0) Context
In the XML dump files, I get <text ...>plaintext</text>. When I build a mirror using XML dump files, I get:
old_text: plaintext old_flags: utf-8
However, when I then create a new page on my mirror, I get:
old_text: ciphertext old_flags: utf-8.gzip
1) Objective
When I build a mirror, I would like to compress the <text ...>plaintext</text> to get:
old_text: ciphertext old_flags: utf-8,gzip
I would like this done for every text revision, so as to save both disk space and communication bandwidth between web server and browser.
2) Problem
There is little relevant documentation on https://www.mediawiki.org. So I have run a few experiments.

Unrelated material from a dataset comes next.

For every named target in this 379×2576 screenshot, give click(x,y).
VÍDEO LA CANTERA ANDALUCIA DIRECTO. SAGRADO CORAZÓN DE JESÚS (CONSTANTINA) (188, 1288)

exp1) I pipe the plaintext through gzip, escape for MySQL, and build the mirror. However, when I browse, I get the message:
``The revision #165770 of the page named "Main Page" does not exist''
When I look in the database, some kind of ciphertext does indeed exist.
3) Variants
Many utilities compress plaintext using LZ77 and Huffman encoding, but each differs as to the file header and tail. Some versions of deflate have no header at all. So I try four more experiments:
exp2) gzip, but throw away the 10 byte header (to simulate deflate)
/bin/gzip | tail -c +11
exp3) perl compress
/usr/bin/perl -MCompress::Zlib -e 'undef $/; print compress(<>)'
exp4) python compress, then throw away the single-quotes
/usr/bin/python -c "import zlib,sys;print repr(zlib.compress(sys.stdin.read()))" | /bin/sed 's/^.//; s/.$//'
exp5) zlib-flate from the qpdf DEB package
/usr/bin/zlib-flate -compress
For all experiments, the browser gives the same error message.
4) Reading compressed old_text
It should be possible to read the old_text ciphertext using command-line tools. I created a user page which mediawiki stored compressed. It is displayed correctly by the browser. But when I tried to read it directly from the database, there were problems.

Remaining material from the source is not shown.